▶ _THE TASK_: Return only those lines of the listing that hold the word "nouvelle".

▶ _RECORDED DATA_:

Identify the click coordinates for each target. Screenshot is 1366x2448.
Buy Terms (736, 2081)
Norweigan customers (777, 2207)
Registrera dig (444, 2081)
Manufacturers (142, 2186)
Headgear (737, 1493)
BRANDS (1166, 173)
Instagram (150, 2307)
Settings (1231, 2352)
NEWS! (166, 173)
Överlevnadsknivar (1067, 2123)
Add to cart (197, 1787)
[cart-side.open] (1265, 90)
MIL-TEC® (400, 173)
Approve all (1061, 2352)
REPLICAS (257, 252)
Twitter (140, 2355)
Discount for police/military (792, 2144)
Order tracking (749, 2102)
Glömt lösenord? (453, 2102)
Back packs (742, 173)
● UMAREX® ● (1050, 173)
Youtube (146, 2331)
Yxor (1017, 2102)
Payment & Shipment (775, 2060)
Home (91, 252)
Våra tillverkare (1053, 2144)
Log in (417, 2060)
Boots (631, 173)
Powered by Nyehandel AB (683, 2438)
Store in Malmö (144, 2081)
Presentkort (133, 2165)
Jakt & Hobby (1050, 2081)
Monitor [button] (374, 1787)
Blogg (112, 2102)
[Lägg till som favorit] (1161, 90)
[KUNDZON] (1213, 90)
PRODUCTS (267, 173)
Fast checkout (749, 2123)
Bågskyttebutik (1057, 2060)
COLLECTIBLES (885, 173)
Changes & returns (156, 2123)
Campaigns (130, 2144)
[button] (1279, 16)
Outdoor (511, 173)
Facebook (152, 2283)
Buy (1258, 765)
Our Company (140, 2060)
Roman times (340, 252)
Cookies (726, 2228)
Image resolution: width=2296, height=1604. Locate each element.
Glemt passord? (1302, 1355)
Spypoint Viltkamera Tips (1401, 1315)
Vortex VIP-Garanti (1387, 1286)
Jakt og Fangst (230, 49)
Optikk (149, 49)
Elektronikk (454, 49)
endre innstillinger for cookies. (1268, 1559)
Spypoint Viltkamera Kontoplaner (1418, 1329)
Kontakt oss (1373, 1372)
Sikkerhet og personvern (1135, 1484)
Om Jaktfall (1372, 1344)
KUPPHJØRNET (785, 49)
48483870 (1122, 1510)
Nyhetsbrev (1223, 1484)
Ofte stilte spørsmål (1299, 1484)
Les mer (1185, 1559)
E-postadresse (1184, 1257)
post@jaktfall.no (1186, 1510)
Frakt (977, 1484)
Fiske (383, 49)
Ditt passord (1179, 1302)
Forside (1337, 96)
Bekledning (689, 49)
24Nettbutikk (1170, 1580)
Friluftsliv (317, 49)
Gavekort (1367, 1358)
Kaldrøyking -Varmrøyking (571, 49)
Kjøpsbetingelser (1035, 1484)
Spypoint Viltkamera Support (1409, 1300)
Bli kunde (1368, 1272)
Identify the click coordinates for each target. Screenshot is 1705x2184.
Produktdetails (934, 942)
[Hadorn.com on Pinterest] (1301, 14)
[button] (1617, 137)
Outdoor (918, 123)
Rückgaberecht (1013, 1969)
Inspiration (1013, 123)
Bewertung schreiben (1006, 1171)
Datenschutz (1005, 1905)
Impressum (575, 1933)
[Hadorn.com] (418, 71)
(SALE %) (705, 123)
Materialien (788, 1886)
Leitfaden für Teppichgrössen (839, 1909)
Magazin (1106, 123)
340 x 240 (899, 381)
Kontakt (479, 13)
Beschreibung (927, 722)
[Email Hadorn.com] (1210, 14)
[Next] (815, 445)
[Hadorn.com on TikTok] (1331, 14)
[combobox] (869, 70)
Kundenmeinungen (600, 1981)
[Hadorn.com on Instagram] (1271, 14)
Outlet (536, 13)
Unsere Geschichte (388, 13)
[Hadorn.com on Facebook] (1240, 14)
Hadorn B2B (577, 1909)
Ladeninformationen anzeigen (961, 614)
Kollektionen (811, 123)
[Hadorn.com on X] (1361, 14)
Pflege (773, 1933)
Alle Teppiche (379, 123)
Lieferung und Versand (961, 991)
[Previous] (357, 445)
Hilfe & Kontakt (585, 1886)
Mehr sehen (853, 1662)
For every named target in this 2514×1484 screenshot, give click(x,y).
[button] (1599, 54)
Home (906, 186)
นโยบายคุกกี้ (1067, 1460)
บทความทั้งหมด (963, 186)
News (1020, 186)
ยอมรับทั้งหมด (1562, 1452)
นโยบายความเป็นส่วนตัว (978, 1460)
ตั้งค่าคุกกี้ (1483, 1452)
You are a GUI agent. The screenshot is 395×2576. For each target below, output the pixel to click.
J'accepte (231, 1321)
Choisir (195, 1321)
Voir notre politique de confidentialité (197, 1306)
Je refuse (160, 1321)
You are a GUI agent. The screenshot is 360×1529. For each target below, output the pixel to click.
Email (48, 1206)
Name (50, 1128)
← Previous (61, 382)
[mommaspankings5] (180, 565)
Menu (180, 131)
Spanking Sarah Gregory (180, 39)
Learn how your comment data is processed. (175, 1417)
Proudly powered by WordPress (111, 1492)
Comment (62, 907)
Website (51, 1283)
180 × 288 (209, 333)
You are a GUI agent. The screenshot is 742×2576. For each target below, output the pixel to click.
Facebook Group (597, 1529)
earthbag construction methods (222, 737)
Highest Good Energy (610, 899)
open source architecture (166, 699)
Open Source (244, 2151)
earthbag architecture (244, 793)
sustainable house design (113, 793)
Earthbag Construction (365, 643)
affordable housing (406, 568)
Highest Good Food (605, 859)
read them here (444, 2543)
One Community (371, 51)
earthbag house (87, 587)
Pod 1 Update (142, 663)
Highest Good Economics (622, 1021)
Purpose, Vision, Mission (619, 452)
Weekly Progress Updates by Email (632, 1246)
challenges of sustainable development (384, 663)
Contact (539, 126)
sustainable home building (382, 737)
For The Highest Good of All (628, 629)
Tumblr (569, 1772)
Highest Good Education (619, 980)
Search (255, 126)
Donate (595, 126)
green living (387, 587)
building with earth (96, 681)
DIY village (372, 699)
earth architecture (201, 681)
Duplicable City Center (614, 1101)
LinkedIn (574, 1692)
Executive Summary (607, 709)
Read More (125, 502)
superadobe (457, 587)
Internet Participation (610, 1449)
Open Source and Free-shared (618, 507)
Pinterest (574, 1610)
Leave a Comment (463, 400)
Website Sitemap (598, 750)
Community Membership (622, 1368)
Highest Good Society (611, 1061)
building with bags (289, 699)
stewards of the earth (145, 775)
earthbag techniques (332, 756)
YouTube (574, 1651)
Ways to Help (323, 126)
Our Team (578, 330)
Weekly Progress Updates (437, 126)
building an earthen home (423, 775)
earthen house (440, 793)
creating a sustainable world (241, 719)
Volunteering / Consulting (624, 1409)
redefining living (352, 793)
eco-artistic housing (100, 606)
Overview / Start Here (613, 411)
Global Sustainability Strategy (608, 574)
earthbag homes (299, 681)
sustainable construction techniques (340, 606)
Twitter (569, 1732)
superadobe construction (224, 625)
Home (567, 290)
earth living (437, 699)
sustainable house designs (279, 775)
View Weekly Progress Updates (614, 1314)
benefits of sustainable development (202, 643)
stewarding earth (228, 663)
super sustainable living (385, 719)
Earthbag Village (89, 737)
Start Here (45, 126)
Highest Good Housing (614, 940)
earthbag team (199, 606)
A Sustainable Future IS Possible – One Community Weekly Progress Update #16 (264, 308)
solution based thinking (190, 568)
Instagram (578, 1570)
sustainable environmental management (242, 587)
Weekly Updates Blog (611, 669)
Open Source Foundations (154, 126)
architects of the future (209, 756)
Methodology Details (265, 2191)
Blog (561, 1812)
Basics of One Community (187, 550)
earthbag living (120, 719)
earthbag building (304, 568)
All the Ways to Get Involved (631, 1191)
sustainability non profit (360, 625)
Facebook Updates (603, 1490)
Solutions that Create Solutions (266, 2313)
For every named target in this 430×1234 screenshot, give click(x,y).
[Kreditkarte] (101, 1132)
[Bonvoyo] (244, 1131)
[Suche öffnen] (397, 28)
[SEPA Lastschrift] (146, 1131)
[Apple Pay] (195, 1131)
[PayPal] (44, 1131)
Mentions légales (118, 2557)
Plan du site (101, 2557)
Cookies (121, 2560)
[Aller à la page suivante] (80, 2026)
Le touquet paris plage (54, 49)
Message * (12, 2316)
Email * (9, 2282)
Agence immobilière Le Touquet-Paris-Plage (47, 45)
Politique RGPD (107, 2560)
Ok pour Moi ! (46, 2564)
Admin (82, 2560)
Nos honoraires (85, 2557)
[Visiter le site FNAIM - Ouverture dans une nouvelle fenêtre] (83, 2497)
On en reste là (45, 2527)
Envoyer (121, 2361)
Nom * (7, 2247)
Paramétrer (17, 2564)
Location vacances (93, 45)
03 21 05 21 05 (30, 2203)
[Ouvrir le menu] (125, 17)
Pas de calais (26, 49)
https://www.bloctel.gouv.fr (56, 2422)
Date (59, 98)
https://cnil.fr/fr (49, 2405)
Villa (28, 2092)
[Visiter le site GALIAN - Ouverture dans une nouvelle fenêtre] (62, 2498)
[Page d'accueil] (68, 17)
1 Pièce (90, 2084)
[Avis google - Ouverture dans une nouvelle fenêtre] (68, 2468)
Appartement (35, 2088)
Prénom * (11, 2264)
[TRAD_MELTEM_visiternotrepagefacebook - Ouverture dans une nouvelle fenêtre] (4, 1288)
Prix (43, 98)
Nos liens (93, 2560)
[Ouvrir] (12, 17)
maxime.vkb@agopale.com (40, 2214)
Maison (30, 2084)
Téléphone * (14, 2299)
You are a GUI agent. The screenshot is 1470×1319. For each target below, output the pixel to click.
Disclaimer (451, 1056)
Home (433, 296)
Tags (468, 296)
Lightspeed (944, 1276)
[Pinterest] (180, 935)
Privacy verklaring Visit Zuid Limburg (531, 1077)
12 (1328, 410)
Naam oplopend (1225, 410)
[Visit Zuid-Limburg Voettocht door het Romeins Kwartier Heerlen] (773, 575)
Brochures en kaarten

▶ _RESPONSE TO THIS EXERCISE_:
[Visiter le site FNAIM - Ouverture dans une nouvelle fenêtre] (83, 2497)
[Visiter le site GALIAN - Ouverture dans une nouvelle fenêtre] (62, 2498)
[Avis google - Ouverture dans une nouvelle fenêtre] (68, 2468)
[TRAD_MELTEM_visiternotrepagefacebook - Ouverture dans une nouvelle fenêtre] (4, 1288)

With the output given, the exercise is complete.